OBJECTIVE: To evaluate the presence of Major Depressive Disorder (MDD) and Dysthymic Disorder (DD) in a sample of Italian children with Attention Deficit Hyperactivity Disorder (ADHD) and to explore specific features of comorbid depressive disorders in ADHD. METHODS: Three hundred and sixty-six consecutive, drug-naive Caucasian Italian outpatients with ADHD were recruited and comorbid disorders were evaluated using DSM-IV-TR criteria. To evaluate ADHD severity, parents of all children filled out the ADHD Rating Scale. Thirty-seven children with comorbid MDD or DD were compared with 118 children with comorbid conduct disorder and 122 without comorbidity for age, sex, IQ level, family psychiatric history, and ADHD subtypes and severity.

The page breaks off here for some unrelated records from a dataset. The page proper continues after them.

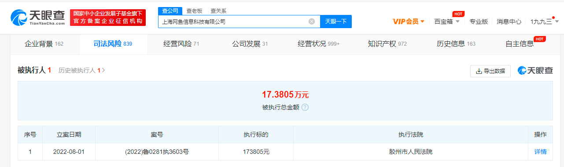Image resolution: width=564 pixels, height=167 pixels.
Task: Click the 天眼查 watermark logo at right
Action: 535,70
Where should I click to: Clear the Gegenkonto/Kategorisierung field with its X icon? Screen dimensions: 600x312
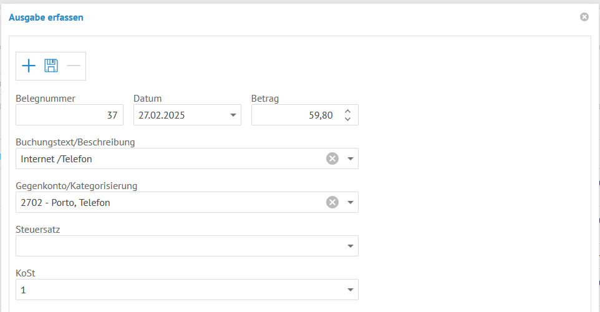click(x=332, y=202)
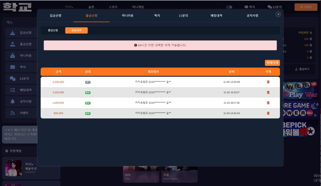The height and width of the screenshot is (186, 321).
Task: Click trash icon for 3,520,000 row
Action: [268, 92]
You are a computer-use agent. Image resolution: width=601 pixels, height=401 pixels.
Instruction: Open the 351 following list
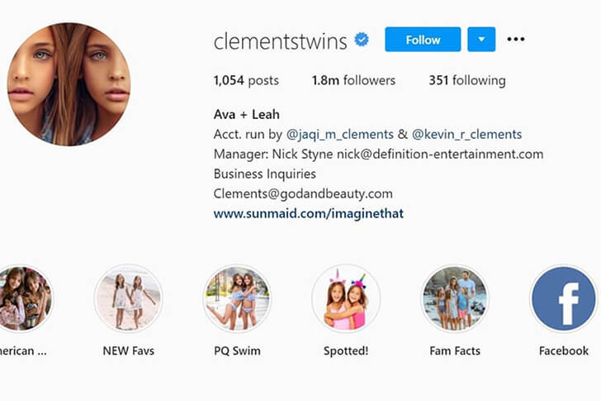(x=467, y=80)
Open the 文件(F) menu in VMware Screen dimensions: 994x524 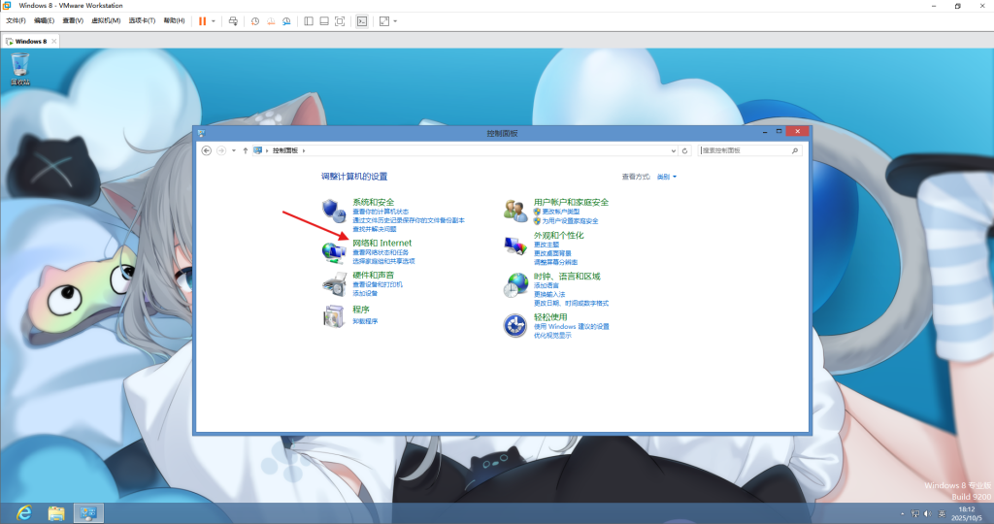coord(16,20)
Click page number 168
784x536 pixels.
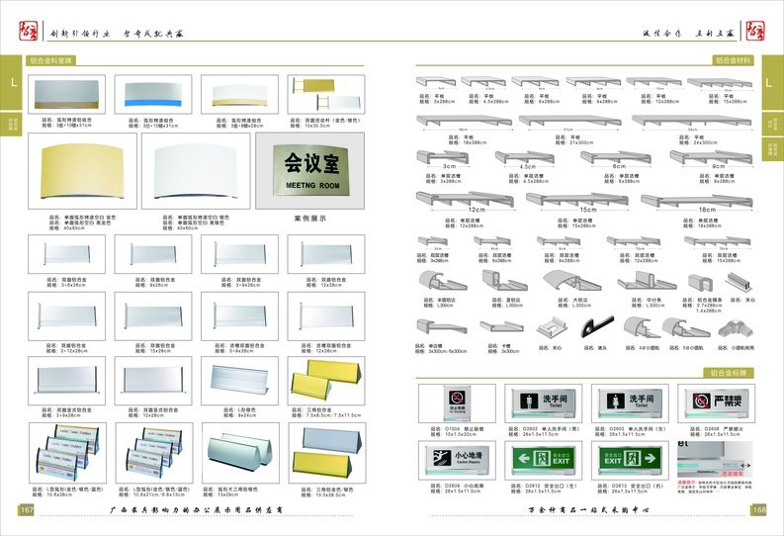coord(758,510)
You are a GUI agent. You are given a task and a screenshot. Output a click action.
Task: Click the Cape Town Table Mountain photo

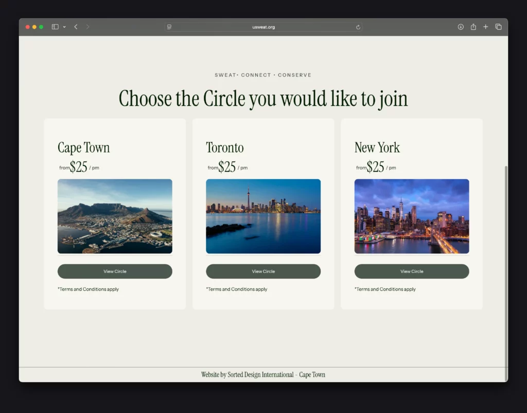[x=115, y=216]
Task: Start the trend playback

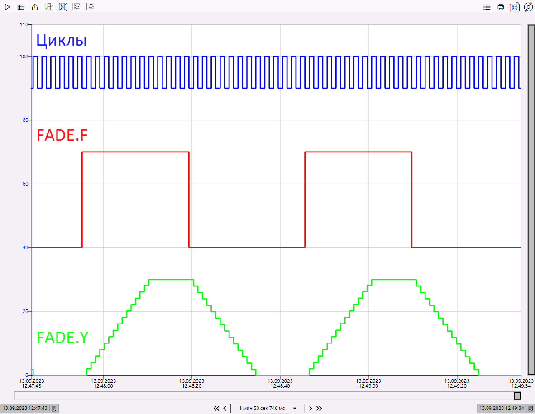Action: [x=7, y=7]
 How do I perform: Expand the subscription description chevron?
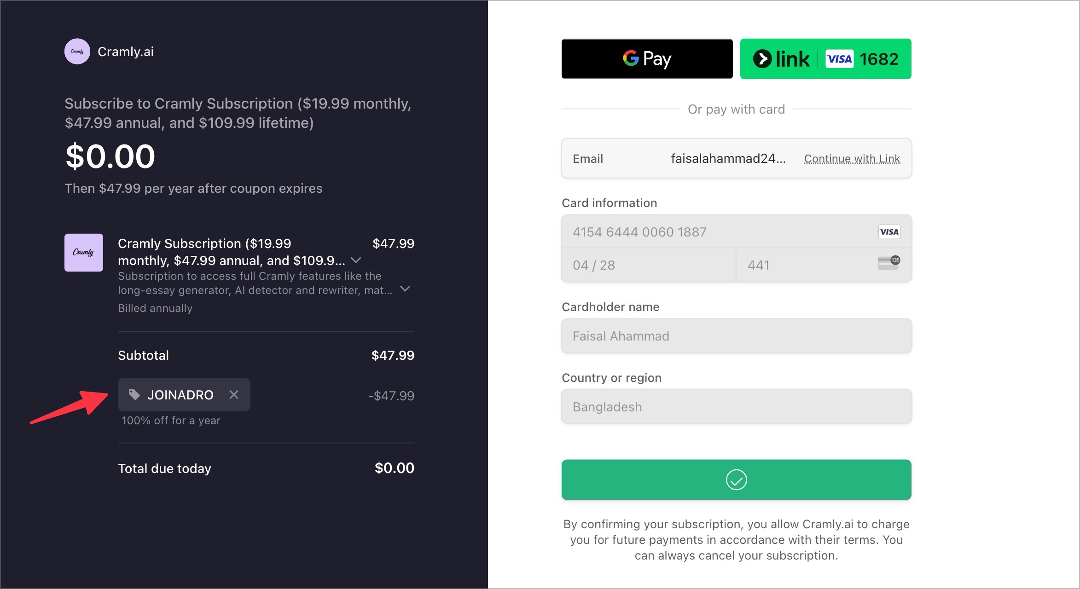pos(405,289)
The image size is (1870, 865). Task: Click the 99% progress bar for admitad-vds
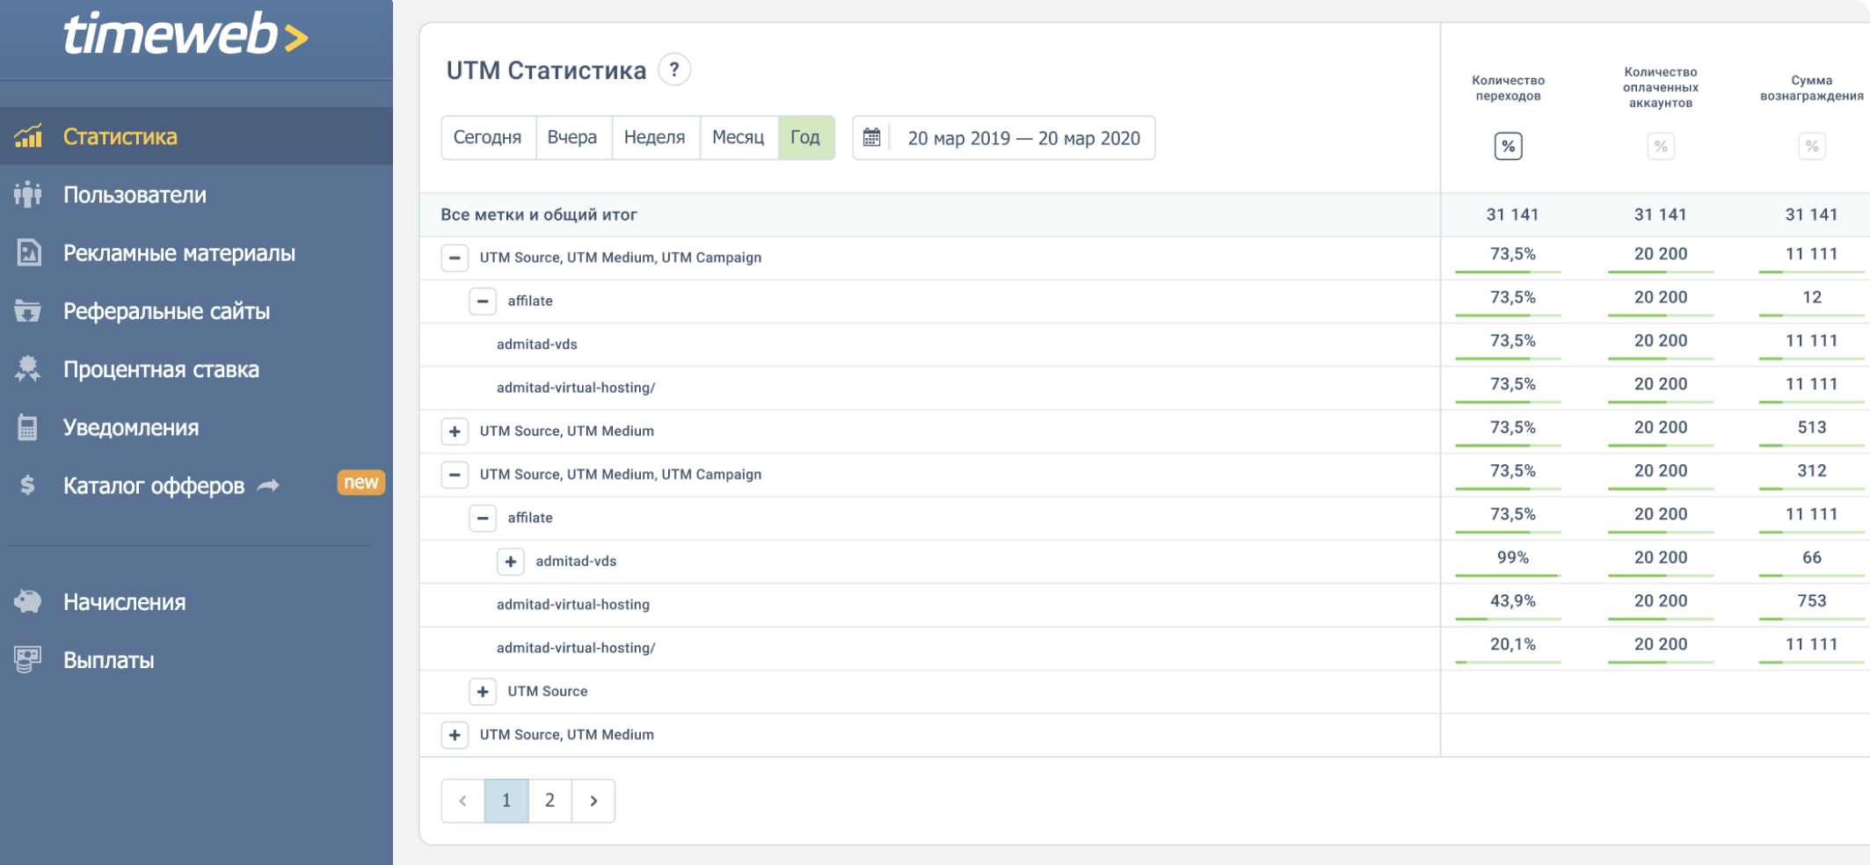1507,576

RESULTS: 42 of the ADHD children displayed comorbid depressive disorders: 16 exhibited MDD, 21 DD, and 5 both MDD and DD. The frequency of hyperactive-impulsive subtypes was significantly lower in ADHD children with depressive disorders, than in those without any comorbidity. ADHD children with depressive disorders showed a higher number of familial psychiatric disorders and higher score in the Inattentive scale of the ADHD Rating Scale, than children without any comorbidity. No differences were found for age, sex and IQ level between the three groups. CONCLUSION: Consistent with previous studies in other countries, depressive disorders affect a significant proportion of ADHD children in Italy. Patient assessment and subsequent treatment should take into consideration the possible presence of this comorbidity, which could specifically increase the severity of ADHD attention problems.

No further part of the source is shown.